The situation here is that you are virtually certain that Germany will stand you out of Sweden. Ideally, you also think that Germany will not do A Ber-Kie (perhaps A Ber-Sil), though this is not essential.
In the usual situation, F Bot and F Den eye each other nervously after Spring 1901. You can do one of two things. You can go for Sweden anyway, hoping for the best. But if he does F Den-Swe, you’ve allowed Germany double use of his fleet – for taking Denmark and standing you out of Sweden. Or you could do F Bot-Bal. That’s terrible for Germany, but unless Germany has serious problems elsewhere (unlikely if Germany is both a good player and, as above, virtually certain to go to Sweden) it probably won’t get you a supply center. The usual course is to threaten to go to Bal, either in Fall 1901 if firm promises are not tendered, or Spring 1902 if the standoff does occur. The problem is that the Spring 1902 move is easily blocked if a new fleet is raised, and credible. The move is rarely done. From Germany’s point of view it’s not realistic to do F Den-Baltic. F Bot-Swe is too tempting a choice for most Russians to pass up, he says to himself. And if F Den-Bal succeeds, I lose Den and Russia gets Sweden. So the odds are high that Germany will ignore the Fall 1901 Baltic threat, and will be prepared for it in Spring 1902.

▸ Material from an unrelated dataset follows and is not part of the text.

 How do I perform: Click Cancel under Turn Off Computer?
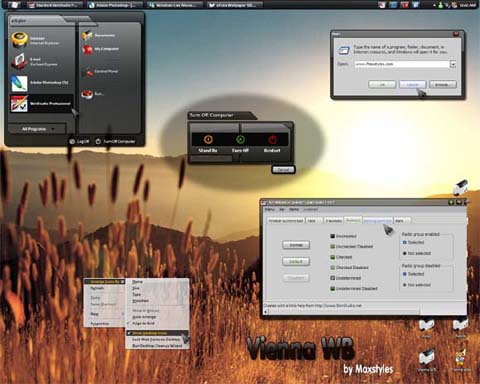click(x=283, y=170)
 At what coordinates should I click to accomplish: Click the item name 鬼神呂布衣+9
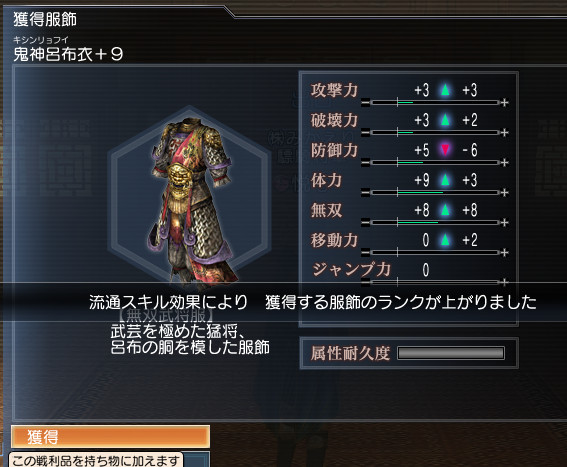[68, 54]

But Livonia changes all of that. If you tell Germany that you will move F Lvn-Bal, he will pretty much have to believe you. What else could you have had in mind? Unlike F Bot, there is no other tempting choice. If your move is blocked, then again Sweden is open. If it isn’t blocked, then you are in Bal, much the same as the F Bot-Bal situation. The fun begins if he moves to the Baltic and you don’t. Then he’s not gained Denmark and if you went back to Bot, German F Bal may be out of the picture Sweden-wise, as he still needs to take Denmark. This move is particularly effective if you can couple it with A Mos-Stp-Fin in 1901. Anyway, the point is that if you want to use the Fall 1901 Baltic threat to keep Germany out of Sweden, then F Lvn-Bal is much more believable than F Bot-Bal.
Alternatively, you can do it to be the first to do it (or at least say you are the first to do it). You’ll certainly make the GM’s headline a lot easier to write!